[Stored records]
::::::::

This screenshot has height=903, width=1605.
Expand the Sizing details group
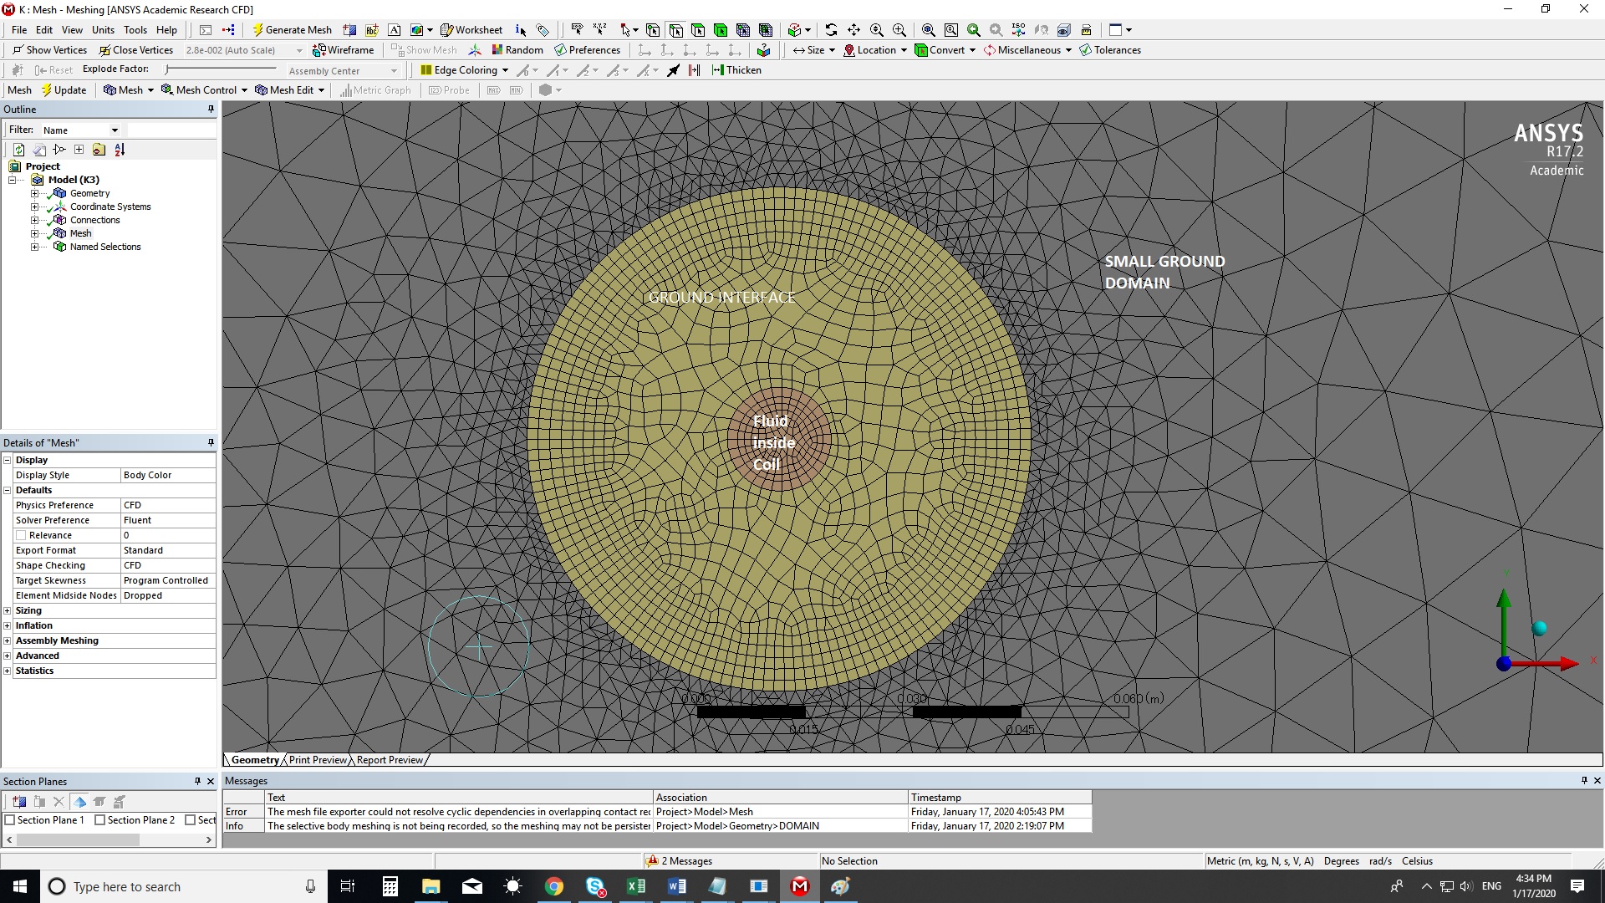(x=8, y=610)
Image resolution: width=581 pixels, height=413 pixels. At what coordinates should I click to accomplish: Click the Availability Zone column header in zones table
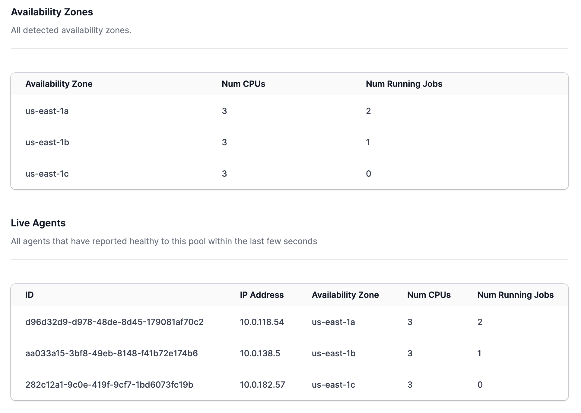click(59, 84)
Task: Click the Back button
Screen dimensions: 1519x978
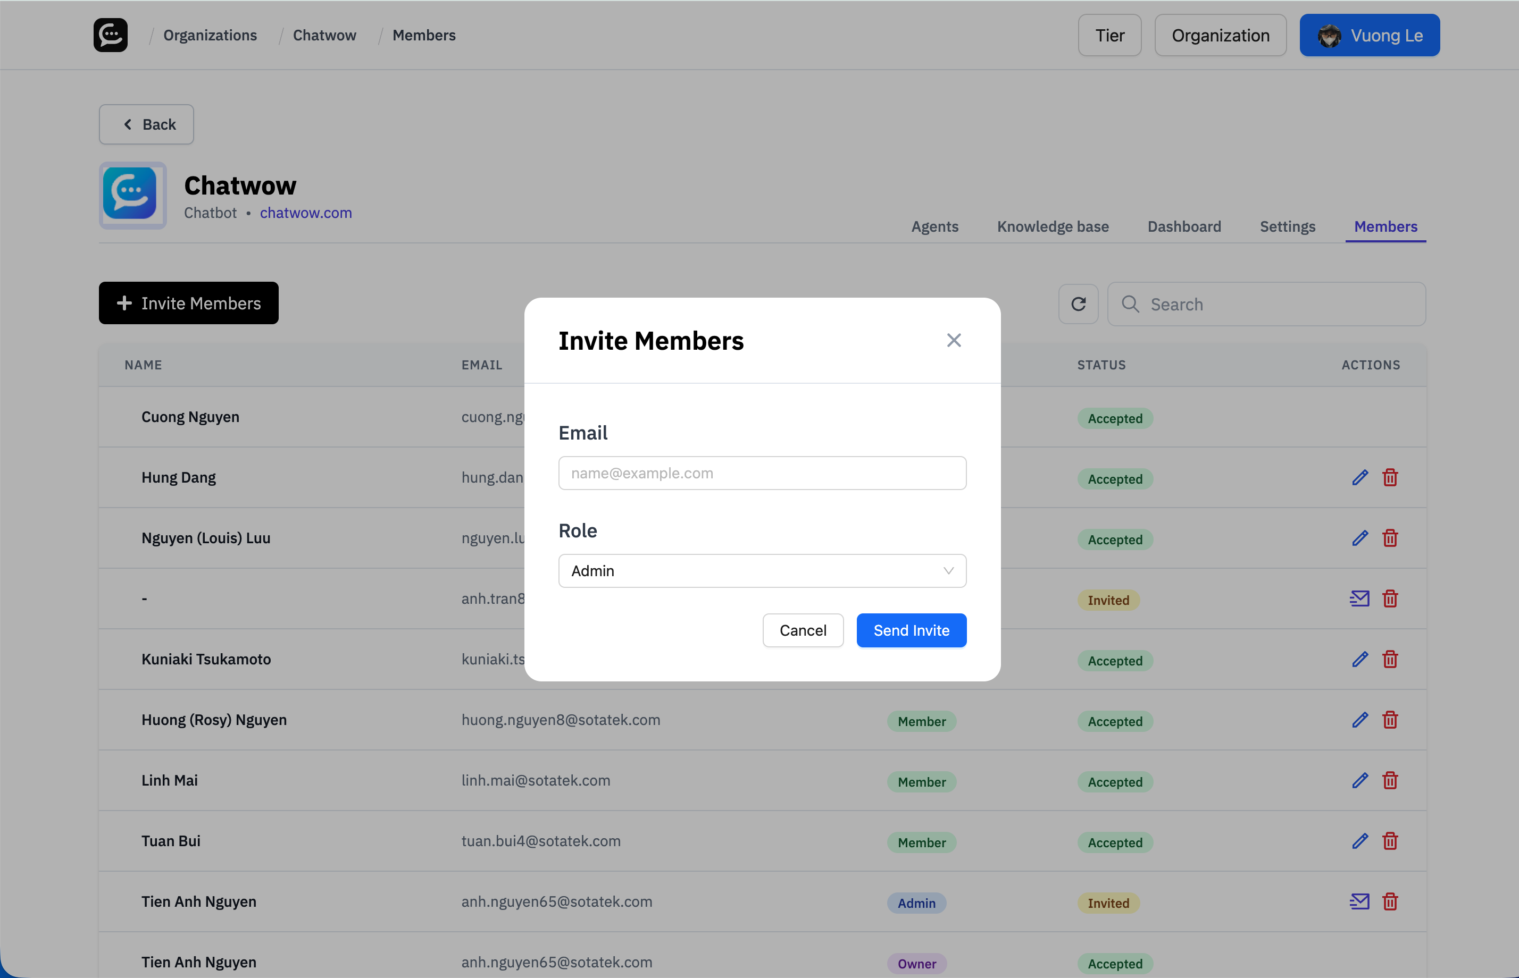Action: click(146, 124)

::::::::

§ WHAT YOU SHOULD DO: Without the pictures, copy all of the entries exactly as they appear.

§ SOLVED EXERCISE:
This screenshot has height=903, width=1605.
Expand the Sizing details group
(x=8, y=610)
Image resolution: width=581 pixels, height=413 pixels. At what coordinates should I click to accomplish: Click the Availability Zone column header in zones table
click(59, 84)
Task: Click the Back button
Screen dimensions: 1519x978
Action: click(146, 124)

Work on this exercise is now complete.